5.2 Nonlinear Regression Models
So far, we have studied two linear models, however, it is by no means enough to solve the problems in reality. For example, the plot below displays a classification problem, and clearly, we cannot find a suitable linear classifier. In other words, we cannot identify a straight line that can divide this 2D feature space in such a way that the two classes of sample points are located on opposite sides of the line. At the same time, through data visualization, we can roughly observe that the boundary between the two classes is an ellipse. Therefore, to address this problem, we must extend our linear model to find a solution.
5.2.1 Basic ideas of Non-linear Extension
Nonlinear models are not the focus of our course, however, here we can explore the basic approach to finding nonlinear models, that is feature mapping. Feature mapping involves the basic idea of introducing new variables by transforming the original feature variables with functions. This expands the original feature space, allowing the exploration of potential linear solutions within the augmented feature space. Let’s start with the toy example of classification problem above.
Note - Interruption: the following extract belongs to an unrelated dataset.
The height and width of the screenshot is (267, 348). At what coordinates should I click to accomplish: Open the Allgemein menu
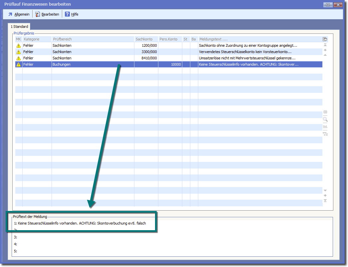coord(19,14)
In the classification problem, we can consider three new variables \(\left(h_1 = x_1^2, h_2 = \sqrt{2}x_1x_2, h_3 = x_2^2 \right)\) instead of the two original variables \(x_1, x_2\). The new data set is visualized in the following 3D plot.
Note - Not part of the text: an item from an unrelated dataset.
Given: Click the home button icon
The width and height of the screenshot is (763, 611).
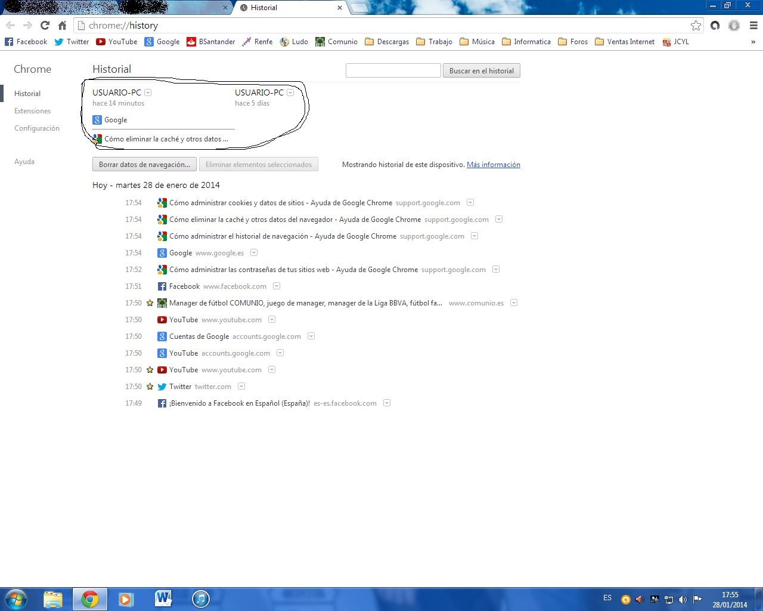Looking at the screenshot, I should 62,25.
If you rotate the 3D scatter plot above, you may notice that the same set of observed cases becomes linearly separable in the new feature space, see the LHS of plot below. For example, we can train an LDA classifier using three new feature variables, \(\left(h_1, h_2, h_3 \right)\). The decision boundary of this classifier would correspond to the gray plane in the 3D space. By building the new feature space, the previously non-linearly separable data points may now become linearly separable, allowing the LDA classifier to effectively separate the two classes. Also, if we change the direction of our view, the linear model in the augmented feature space is eventually a nonlinear model in the original space, see the LHS of the plots below.
We can refer to this idea as the feature mapping idea. In simple terms, we need to find an appropriate new space, which we call the augmented feature space, and train our linear model within it. This augmented feature space is entirely determined by a transformation function, \(\phi(\textbf{x}) : \text{p-D space} \to \text{q-D space}\) which we refer to as feature mappings.
This concept plays a significant role in machine learning, and almost all advanced nonlinear models are based on this idea. For example:
- Before deep learning dominated AI, the Support Vector Machine (SVM) applied this idea indirectly through the kernel function. The kernel allows the SVM to operate in a higher-dimensional space without explicitly computing the coordinates in that space.
- In the world of ensemble methods, which dominate structured data tasks, each single model can be seen as a form of feature mapping.
- In the foundation deep learning model, the neural network, the chain of transformations through neurons can also be seen as a feature transformation.
This idea of transforming data into a higher-dimensional space (whether directly or indirectly) enables models to handle complex, nonlinear relationships that would otherwise be difficult to capture in the original space.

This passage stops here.